Полковник Имперской безопасности не знать меры не может по определению.
Никита затушил папиросу.
– Ну, ведите. Вам же наверняка Осип инструкции оставил на случай моего внезапного пробуждения.
Пропагандист хмыкнул, и в глазах его, обманчиво добрых за толстыми стеклами очков, заплясали злые веселые бесенята.
– Разумеется, оставил, – кивает. – И на случай «непробуждения» тоже. На этот случай они, кстати, звучат куда более красиво и обстоятельно: берешь ведро, наполняешь его максимально холодной водой, и обливаешь на х…
Ворчаков поежился.
Нда.
Забавно, ничего не скажешь.
Добрый у них город.
Хорошо еще, самому получилось проснуться.
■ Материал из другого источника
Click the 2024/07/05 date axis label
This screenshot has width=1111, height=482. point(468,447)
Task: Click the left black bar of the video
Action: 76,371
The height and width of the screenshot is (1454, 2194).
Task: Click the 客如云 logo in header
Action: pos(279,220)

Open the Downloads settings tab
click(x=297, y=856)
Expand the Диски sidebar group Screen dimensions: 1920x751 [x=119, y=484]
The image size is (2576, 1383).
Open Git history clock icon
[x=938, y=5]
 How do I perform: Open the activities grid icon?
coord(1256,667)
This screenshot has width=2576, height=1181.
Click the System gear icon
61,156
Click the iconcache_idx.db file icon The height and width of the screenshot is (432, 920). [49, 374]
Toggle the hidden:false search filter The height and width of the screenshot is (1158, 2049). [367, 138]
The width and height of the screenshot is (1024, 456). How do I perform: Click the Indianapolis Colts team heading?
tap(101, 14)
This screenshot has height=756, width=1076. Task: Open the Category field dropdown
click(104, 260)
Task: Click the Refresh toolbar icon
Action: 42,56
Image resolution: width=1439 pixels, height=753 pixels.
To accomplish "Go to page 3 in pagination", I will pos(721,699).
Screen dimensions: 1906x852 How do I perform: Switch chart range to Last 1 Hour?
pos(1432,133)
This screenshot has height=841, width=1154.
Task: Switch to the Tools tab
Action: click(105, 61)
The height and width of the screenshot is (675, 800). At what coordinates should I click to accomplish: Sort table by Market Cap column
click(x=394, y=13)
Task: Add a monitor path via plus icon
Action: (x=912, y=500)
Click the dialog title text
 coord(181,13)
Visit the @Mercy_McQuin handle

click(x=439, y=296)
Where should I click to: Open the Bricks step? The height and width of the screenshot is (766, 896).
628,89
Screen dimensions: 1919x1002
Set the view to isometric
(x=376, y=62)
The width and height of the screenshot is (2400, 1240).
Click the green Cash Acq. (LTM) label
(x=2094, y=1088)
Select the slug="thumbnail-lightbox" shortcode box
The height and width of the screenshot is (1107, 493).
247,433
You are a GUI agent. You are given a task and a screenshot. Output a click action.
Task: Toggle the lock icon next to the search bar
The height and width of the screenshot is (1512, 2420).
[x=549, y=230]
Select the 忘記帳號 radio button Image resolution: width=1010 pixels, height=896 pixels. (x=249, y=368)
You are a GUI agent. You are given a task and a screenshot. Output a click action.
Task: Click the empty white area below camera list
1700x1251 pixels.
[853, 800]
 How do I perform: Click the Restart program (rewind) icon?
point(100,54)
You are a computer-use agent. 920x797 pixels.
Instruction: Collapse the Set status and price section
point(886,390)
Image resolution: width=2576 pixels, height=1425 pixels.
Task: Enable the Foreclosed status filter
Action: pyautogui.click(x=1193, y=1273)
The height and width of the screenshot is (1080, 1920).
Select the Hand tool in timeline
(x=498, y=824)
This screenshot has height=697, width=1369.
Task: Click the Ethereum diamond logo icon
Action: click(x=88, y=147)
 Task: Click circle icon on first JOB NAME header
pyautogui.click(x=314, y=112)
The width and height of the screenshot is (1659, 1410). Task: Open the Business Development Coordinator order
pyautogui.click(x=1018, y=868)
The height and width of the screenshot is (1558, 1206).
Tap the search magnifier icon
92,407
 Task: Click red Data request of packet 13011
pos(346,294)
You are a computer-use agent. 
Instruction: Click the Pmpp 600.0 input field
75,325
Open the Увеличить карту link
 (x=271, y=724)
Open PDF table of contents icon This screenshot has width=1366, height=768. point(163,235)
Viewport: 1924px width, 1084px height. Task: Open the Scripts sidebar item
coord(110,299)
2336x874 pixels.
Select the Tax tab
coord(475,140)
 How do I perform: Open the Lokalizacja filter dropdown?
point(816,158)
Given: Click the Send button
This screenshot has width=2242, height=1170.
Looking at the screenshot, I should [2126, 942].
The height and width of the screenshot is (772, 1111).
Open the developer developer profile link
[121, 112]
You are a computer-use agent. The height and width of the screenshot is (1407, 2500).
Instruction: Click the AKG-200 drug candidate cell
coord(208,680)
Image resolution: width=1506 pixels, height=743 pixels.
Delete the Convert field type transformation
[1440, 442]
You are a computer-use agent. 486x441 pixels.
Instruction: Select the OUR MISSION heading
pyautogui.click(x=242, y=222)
А Юрий Карлович тем временем невозмутимо продолжал:
– А в случае «пробуждения» все довольно скучно. Сейчас мы с вами хлопнем еще по маленькой и пойдем в наш местный яхт-клуб, его года два назад открыли на Ланжероне. Точнее не пойдем, а поедем, машина ждет за воротами. Я провожу. Осип будет ждать вас там, в ресторане, приблизительно через полчаса, а езды туда минут пятнадцать. Это – если не спешить, разумеется…
Вечерняя Одесса – вообще удивительный город, совсем не похожий на себя же в дневном, так сказать, варианте.
Вообще ни на что не похожий.
И особенно летом, когда легкие запахи от цветущих вокруг диковинных южных растений плывут в вечернем воздухе и смешиваются с ароматами хорошо промаринованного жареного мяса и легкого молодого вина, а смешливые и раскованные девушки стараются максимально облегчить свое и без того небогатое, легкое, почти что невесомое одеяние.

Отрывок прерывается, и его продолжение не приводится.